Peak Cancellations in Early Morning (5 AM – 9 AM):

Many users request rides during this window (e.g., airport trips), but driver availability is low.



---



Another Spike in Late Evening (10 PM – Midnight):

Demand rises again, especially for return trips from offices or events.

Some drivers may log off, causing cancellations or "No Cabs" messages.

##### 3. Will the gained insights help creating a positive business impact?

Stable Mid-Day Hours:

The system performs well between late morning and early evening.

Suggests this time window has a healthy driver-to-rider ratio.

Predictable Demand Surges:

The consistent morning and evening peaks provide an opportunity.

Uber can use this to optimize driver incentives and pre-position vehicles.

#### Chart - 9 - Correlation Heatmap

In [None]:
# Correlation Heatmap visualization code

# Create a table showing count of each Status in each time slot
table = df.groupby(['Time_slots', 'Status']).size().unstack(fill_value=0)

# Plot heatmap
sns.heatmap(table, annot=True, cmap='Blues')
plt.title('Request Status by Time Slot')
plt.show()

##### 1. Why did you pick the specific chart?

This heatmap is used to visualize how ride request outcomes (Trip Completed, Cancelled, No Cars Available) are distributed across different time slots in a day. It helps spot peak hours of service success or failure using color intensity.

##### 2. What is/are the insight(s) found from the chart?

Insights from the chart:

Identifies time slots with high demand and high failure rates (dark colors = more requests).

Shows when most requests get cancelled or unfulfilled (e.g., Early Morning or Evening).

Helps detect under-served time periods that need more driver supply.

## **5. Solution to Business Objective**

#### What do you suggest the client to achieve Business Objective ?
Explain Briefly.

**1. Balance Supply with Time-Specific Demand**

Deploy more drivers during high-demand slots like Early Morning and Evening, where ride requests spike.
Use incentives to encourage driver activity during these hours.

**2. Address Pickup Point Disparities**

Ensure higher driver availability at the Airport, where most cancellations and "No Cars Available" issues are observed.
Consider dedicated airport fleet during peak times.

**3. Reduce Ride Cancellations**

Analyze why drivers cancel frequently (fare concerns, distance, waiting time).

Introduce features like:

Penalties for frequent cancellations

**4. Use Predictive Analytics**

Use historical patterns to predict high-demand slots and locations, and auto-schedule more drivers in advance.

# **Conclusion**

The analysis of Uber request data reveals significant demand-supply mismatches during peak hours, particularly in the early morning and evening time slots. A high proportion of ride cancellations and unavailability of cars at specific locations, especially the airport, highlights operational inefficiencies and the need for better fleet management.

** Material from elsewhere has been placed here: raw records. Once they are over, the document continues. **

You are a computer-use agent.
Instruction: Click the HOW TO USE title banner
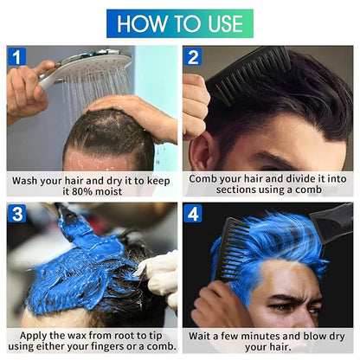pos(180,23)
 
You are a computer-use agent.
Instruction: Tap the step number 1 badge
pos(17,56)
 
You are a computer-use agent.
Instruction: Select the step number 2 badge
pos(193,56)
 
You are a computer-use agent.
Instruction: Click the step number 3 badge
pos(17,214)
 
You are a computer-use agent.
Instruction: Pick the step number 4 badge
pos(193,214)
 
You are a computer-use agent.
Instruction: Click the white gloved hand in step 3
pos(159,277)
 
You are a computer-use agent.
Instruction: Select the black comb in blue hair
pos(232,249)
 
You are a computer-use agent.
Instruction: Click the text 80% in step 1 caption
pos(81,191)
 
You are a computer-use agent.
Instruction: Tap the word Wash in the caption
pos(25,181)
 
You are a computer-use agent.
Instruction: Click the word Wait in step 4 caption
pos(200,336)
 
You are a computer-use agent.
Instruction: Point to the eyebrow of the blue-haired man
pos(292,299)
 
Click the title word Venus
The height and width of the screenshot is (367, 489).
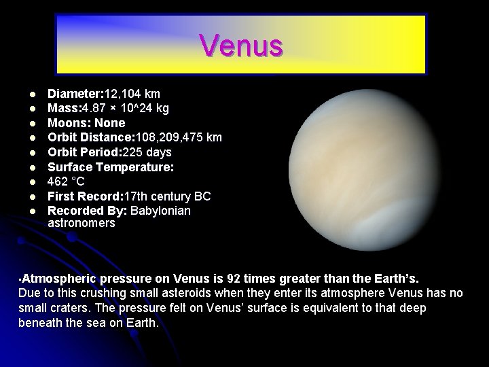coord(241,46)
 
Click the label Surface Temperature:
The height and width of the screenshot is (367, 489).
coord(111,167)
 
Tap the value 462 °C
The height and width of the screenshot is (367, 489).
coord(66,181)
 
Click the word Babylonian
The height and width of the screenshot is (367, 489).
coord(160,211)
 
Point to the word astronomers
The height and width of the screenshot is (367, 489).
coord(82,223)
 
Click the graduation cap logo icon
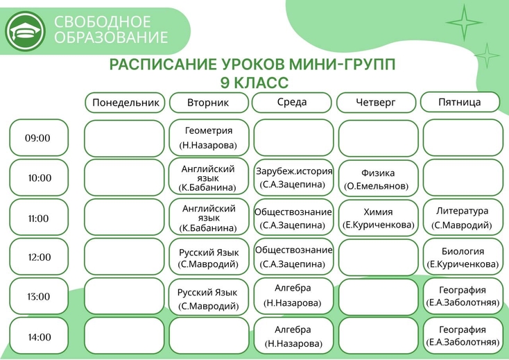tap(26, 31)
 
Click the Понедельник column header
tap(125, 103)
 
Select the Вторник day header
tap(209, 103)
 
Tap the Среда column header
tap(292, 102)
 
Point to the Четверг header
tap(377, 103)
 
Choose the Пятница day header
tap(460, 102)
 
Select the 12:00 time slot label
tap(39, 257)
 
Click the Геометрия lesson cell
tap(209, 138)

By identifying key problem areas such as time-based and location-based service gaps, this study provides actionable insights to improve driver allocation, reduce cancellation rates, and enhance overall user satisfaction. Implementing data-driven strategies based on these findings can help Uber optimize resource utilization, improve service reliability, and achieve its business objective of delivering a seamless and efficient ride-hailing experience.